### Tasks
[1] Using the stoponium passage, answer these questions:
(a) What share of the luminosity does ISR leave in the ±0.1% peak?
(b) By what factor was it reported that PLC luminosity could be further increased?
(c) What determines the initial beam energy spread?
[2] Set down, word for word, the part of the stoponium passage that opens with the words containing "Photon colliders based" and closes with "is under way.".

### Extract provided
◆ ◆ ◆ ◆ ◆ ◆ ◆

Correspondingly, the luminosity distribution has a characteristic width
about 5\%.

However, stoponium is very narrow resonance, even more narrow than the
initial beam energy spread. Its production rate is proportional to the
differential luminosity, $dL/dW$, at the $W = \sqrt{s_{ee}}$ peak, where
$W$ is a collision energy for hard subprocess. The initial (beam) energy
spread for energies 200--500 GeV is about 0.07--0.1\% and it is determined
by the bunch compression system and undulator for the positron production.
The fraction of the luminosity in this $\pm$0.1\% peak is determined by the
ISR and beamstrahlung. The ISR leaves in this peak about 50\% of the
luminosity~\cite{NLC}. The average number of beamstrahlung photons with the
energy more than $0.001\sqrt{s_{ee}}$ is about $N_{\gamma} \sim 1.15$ per
electron for TESLA conditions. Thus, the probability of the \EPEM\
collision without such beamstrahlung photons can be estimated as
$(1-e^{-N_{\gamma}})^2/N_{\gamma}^2 \sim 0.35. $ The probability of events
without any photons (ISR or beamstrahlung ones) with the energies greater
0.1\% is $0.5\times 0.35 \sim 0.17.$ So, about 17\% of the luminosity is
concentrated in $\pm$0.1\% range. The differential luminosity in this peak
is higher than in 5\% interval by a factor of $(5/0.2)\cdot 0.17/0.8 \sim
5.5$ times (here factor 0.8 is due to ISR in the 5\% region). This peak
could be very important factor for increasing significance of the resonance
(when its mass is known), for measurement of its mass and even for
resolving close excited states of the stoponium. Note, however, that for a
search for the stoponium this peak will not help, because in presence of
large background the scanning time in some wide energy interval, required
for the resonance observation, has the following dependence on the bin
width  $\Delta_W$  and the differential luminosity, $t_{scan} \propto
1/(\Delta_W(dL/dW)^2)$ (here bin $\Delta_W$ corresponds to the effective
width of the luminosity distribution in the peak). So, the ratio of
scanning times for the 5\% and the 0.1\% width peaks is
$(0.2/5)\times(5.5)^2 \sim 1.2$, almost the same.

Photon colliders based on Compton backscattering of laser photons on high
energy electrons has been proposed a long time ago~\cite{backscattering}.
This option  has been included in the TESLA Conceptual Design
Report~\cite{PLC} and work on the Technical Design Report is under way.
Since the CDR parameters of TESLA were changed and luminosities have grown
both in \EPEM\ and \GG\ collisions.

At the present workshop it was reported \cite{telnovPLC-TESLA} that PLC
luminosity can be further increased by a factor of 2.5 due to possible
decrease of the horizontal beam emittance at the TESLA damping ring
(however this has not improved \EPEM\ luminosity because it is restricted
by collision effects).  At present the \GG\ luminosity within the 20\%
interval just below $\sqrt{s_{\gamma\gamma}}=0.8 E_{ee}$ could be about
40\% of luminosity in the \EPEM\  collisions (where $L_{\EPEM} = 3\times
10^{34}$ at $\sqrt{s_{ee}}=500$ GeV). In the analysis we will consider 60
fb$^{-1}$ for PLC year luminosity at $\sqrt{s_{\gamma\gamma}}\le 400$ GeV.

◆ ◆ ◆ ◆ ◆ ◆ ◆

### Material shown
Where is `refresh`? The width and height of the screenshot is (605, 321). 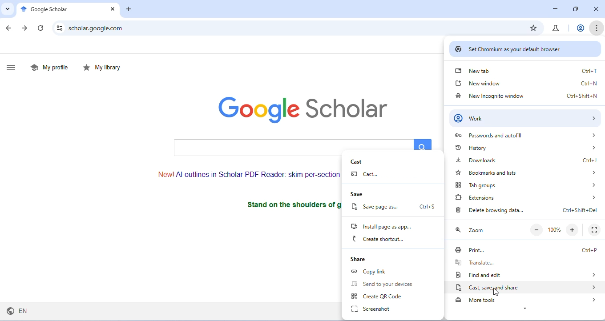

◆ ◆ ◆ ◆ ◆ ◆ ◆

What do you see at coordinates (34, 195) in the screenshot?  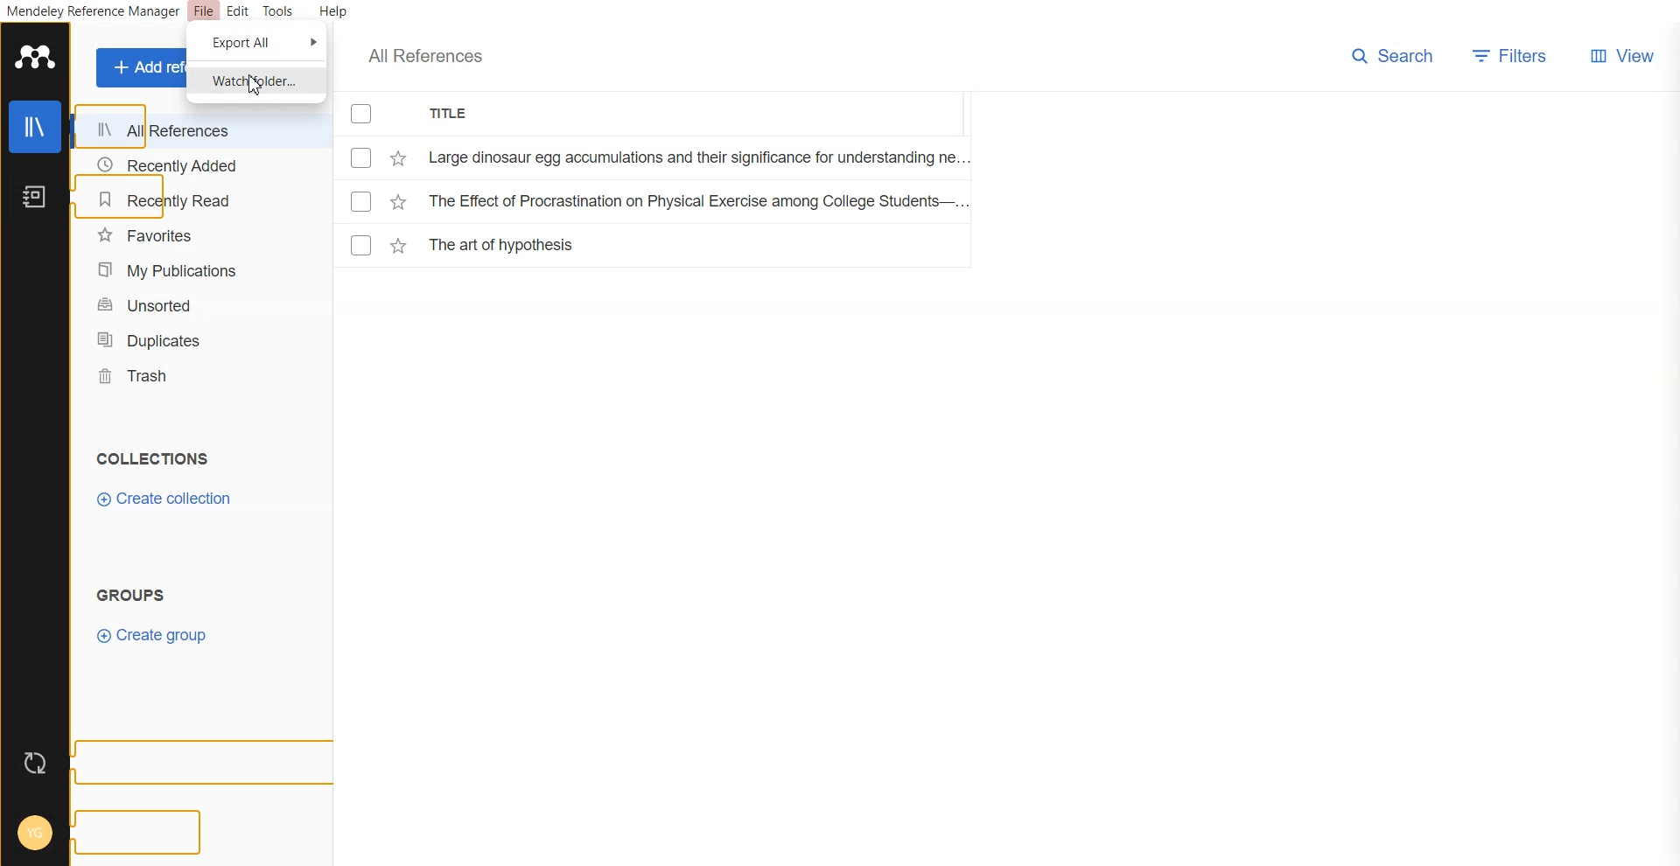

◆ ◆ ◆ ◆ ◆ ◆ ◆

### List of solutions
[1]
(a) About 50%.
(b) A factor of 2.5.
(c) The bunch compression system and the undulator for positron production.

[2]
Photon colliders based on Compton backscattering of laser photons on high
energy electrons has been proposed a long time ago~\cite{backscattering}.
This option  has been included in the TESLA Conceptual Design
Report~\cite{PLC} and work on the Technical Design Report is under way.